SciPy

scipy.signal.windows.general_gaussian

scipy.signal.windows.general_gaussian(M, p, sig, sym=True)[source]

Return a window with a generalized Gaussian shape.

Parameters:
M : int

Number of points in the output window. If zero or less, an empty array is returned.

p : float

Shape parameter. p = 1 is identical to gaussian, p = 0.5 is the same shape as the Laplace distribution.

sig : float

The standard deviation, sigma.

sym : bool, optional

When True (default), generates a symmetric window, for use in filter design.
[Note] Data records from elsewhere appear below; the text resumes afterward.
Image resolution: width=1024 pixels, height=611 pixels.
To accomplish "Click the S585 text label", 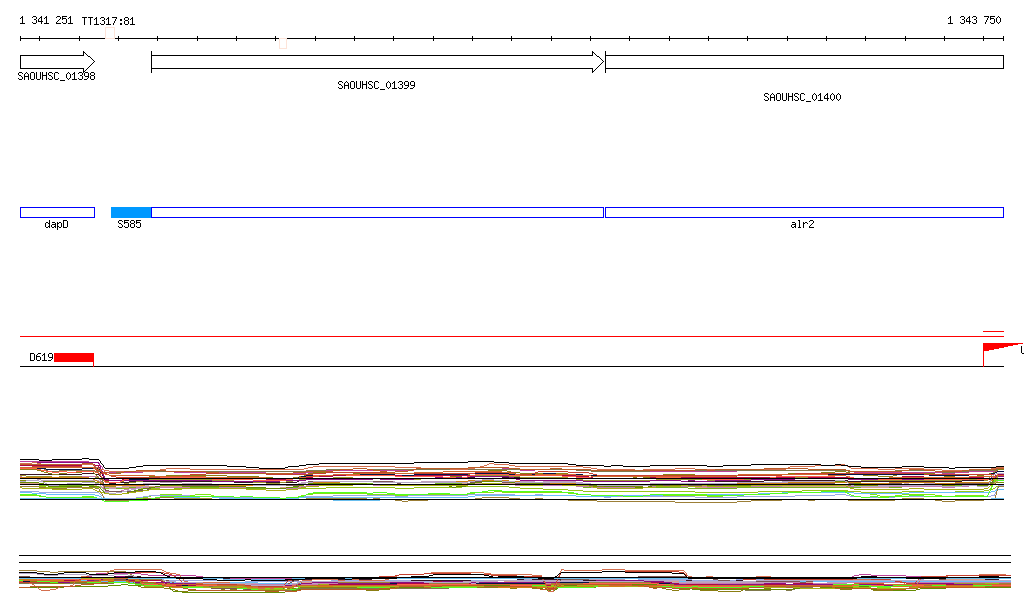I will tap(129, 225).
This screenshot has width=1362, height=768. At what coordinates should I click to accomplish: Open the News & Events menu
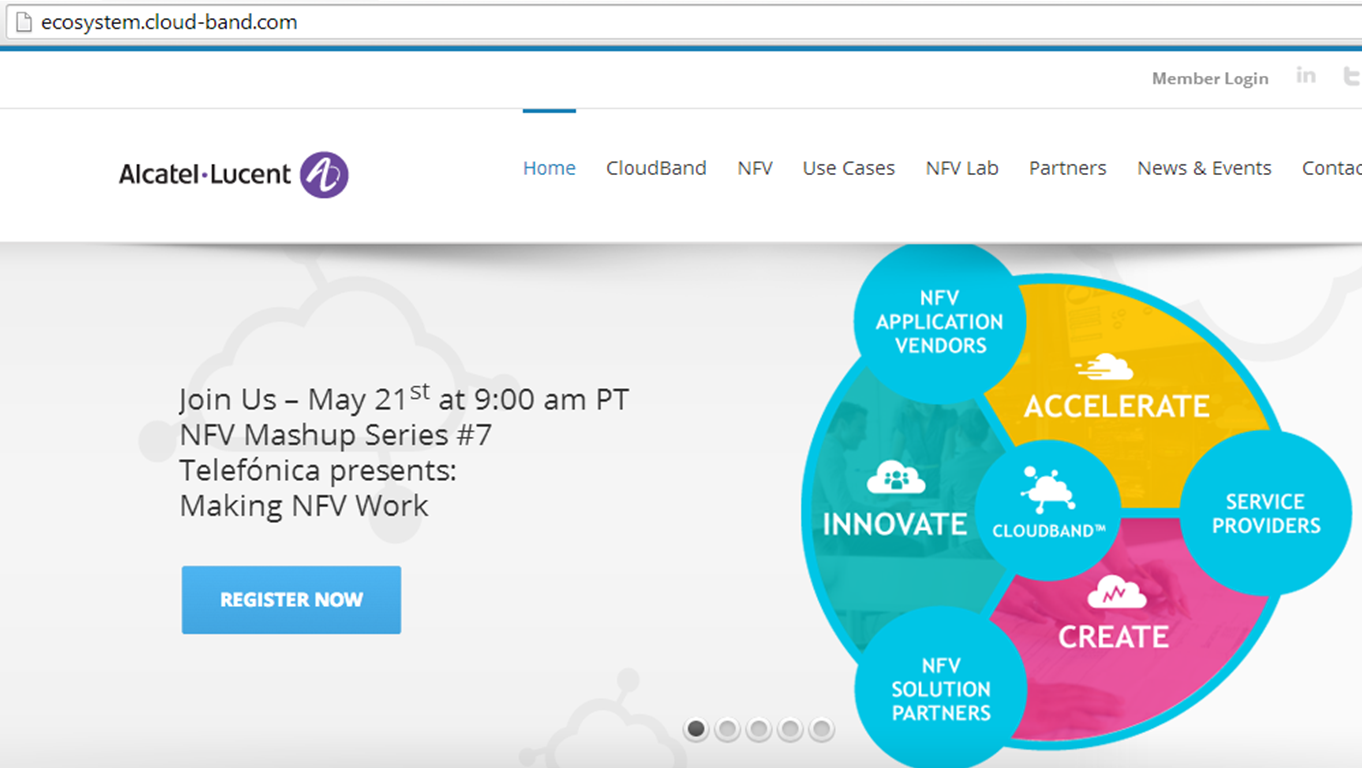click(1204, 168)
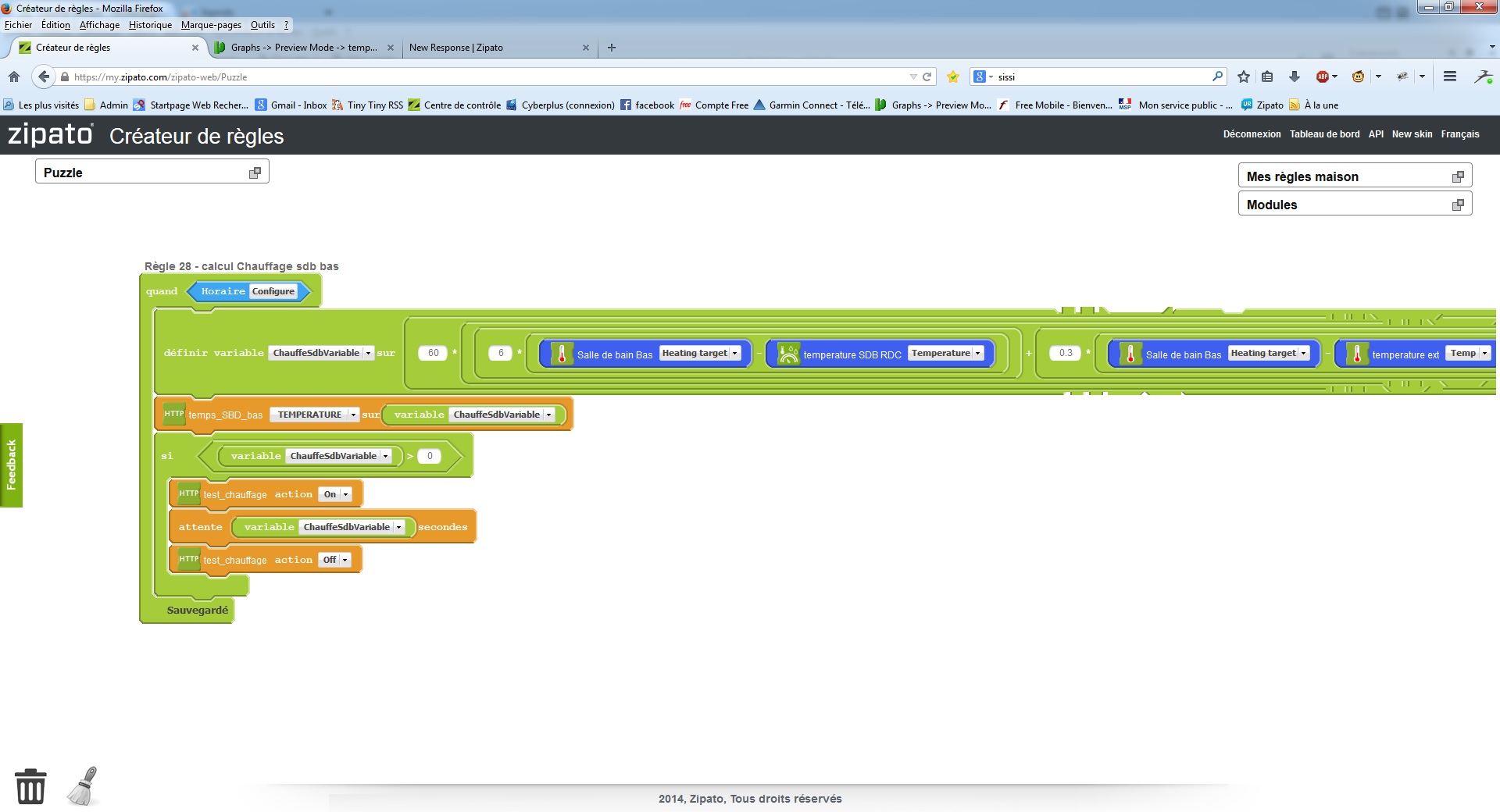Viewport: 1500px width, 812px height.
Task: Switch to New Response | Zipato tab
Action: point(456,48)
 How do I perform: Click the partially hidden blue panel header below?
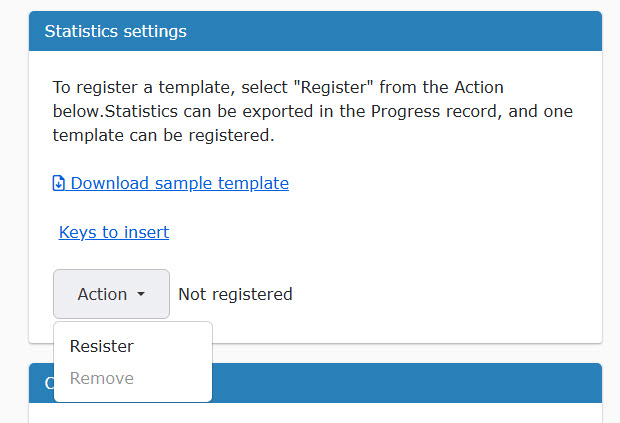(x=407, y=383)
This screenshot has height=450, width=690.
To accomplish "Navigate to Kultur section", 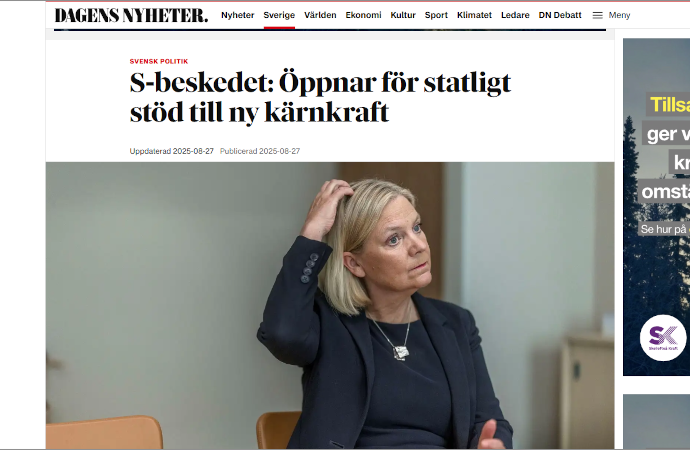I will click(x=403, y=15).
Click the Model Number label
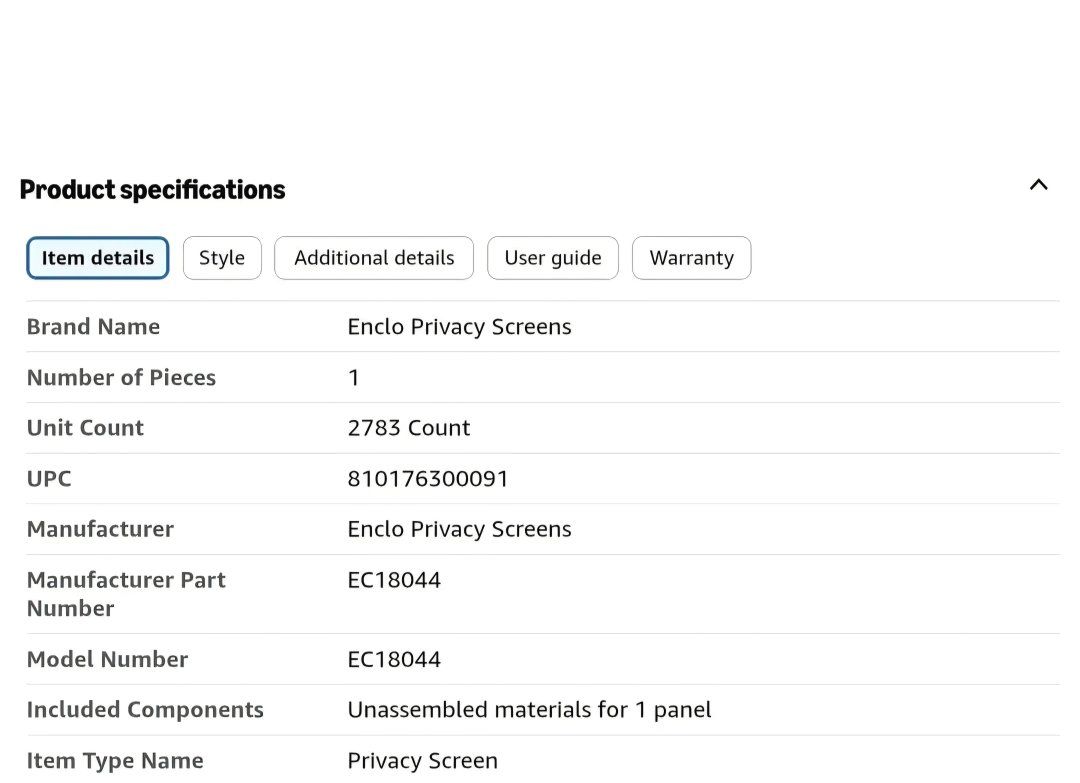The image size is (1080, 783). tap(107, 660)
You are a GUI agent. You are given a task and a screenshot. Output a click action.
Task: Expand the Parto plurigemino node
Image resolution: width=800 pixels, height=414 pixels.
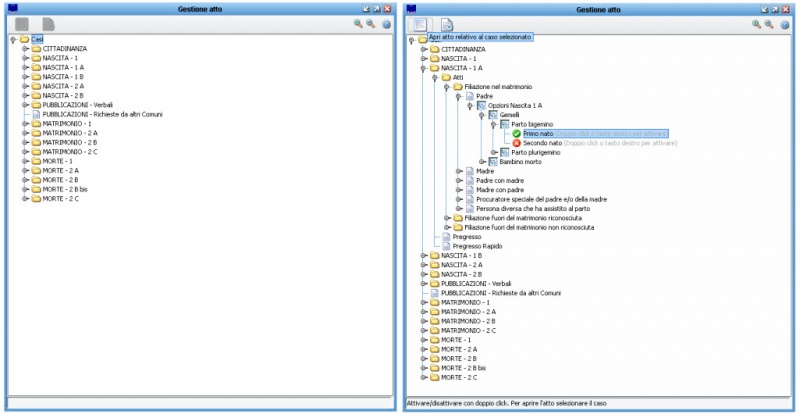491,152
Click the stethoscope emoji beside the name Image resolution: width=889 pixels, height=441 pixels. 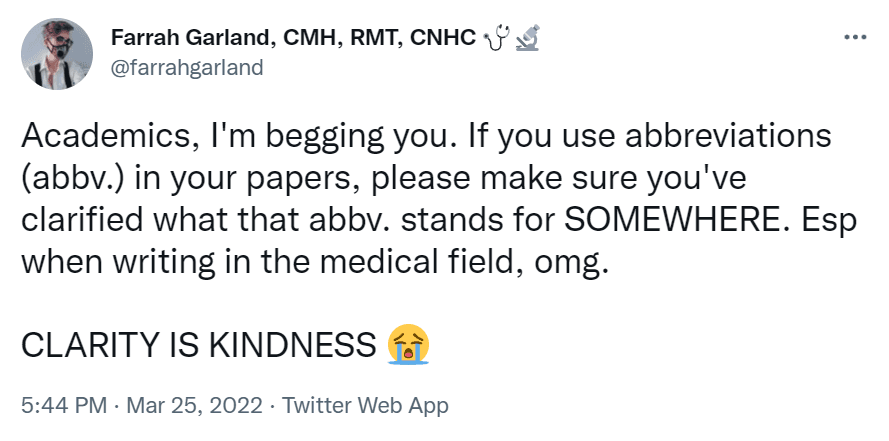tap(496, 40)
When False, generates a periodic window, for use in spectral analysis.

Returns:
w : ndarray

The window, with the maximum value normalized to 1 (though the value 1 does not appear if M is even and sym is True).

Notes

The generalized Gaussian window is defined as

\[w(n) = e^{ -\frac{1}{2}\left|\frac{n}{\sigma}\right|^{2p} }\]

the half-power point is at

\[(2 \log(2))^{1/(2 p)} \sigma\]

Examples

Plot the window and its frequency response:

>>> from scipy import signal
>>> from scipy.fftpack import fft, fftshift
>>> import matplotlib.pyplot as plt
>>> window = signal.general_gaussian(51, p=1.5, sig=7)
>>> plt.plot(window)
>>> plt.title(r"Generalized Gaussian window (p=1.5, $\sigma$=7)")
>>> plt.ylabel("Amplitude")
>>> plt.xlabel("Sample")
>>> plt.figure()
>>> A = fft(window, 2048) / (len(window)/2.0)
>>> freq = np.linspace(-0.5, 0.5, len(A))
>>> response = 20 * np.log10(np.abs(fftshift(A / abs(A).max())))
>>> plt.plot(freq, response)
>>> plt.axis([-0.5, 0.5, -120, 0])
>>> plt.title(r"Freq. resp. of the gen. Gaussian "
...           "window (p=1.5, $\sigma$=7)")
>>> plt.ylabel("Normalized magnitude [dB]")
>>> plt.xlabel("Normalized frequency [cycles per sample]")
../_images/scipy-signal-windows-general_gaussian-1_00.png
../_images/scipy-signal-windows-general_gaussian-1_01.png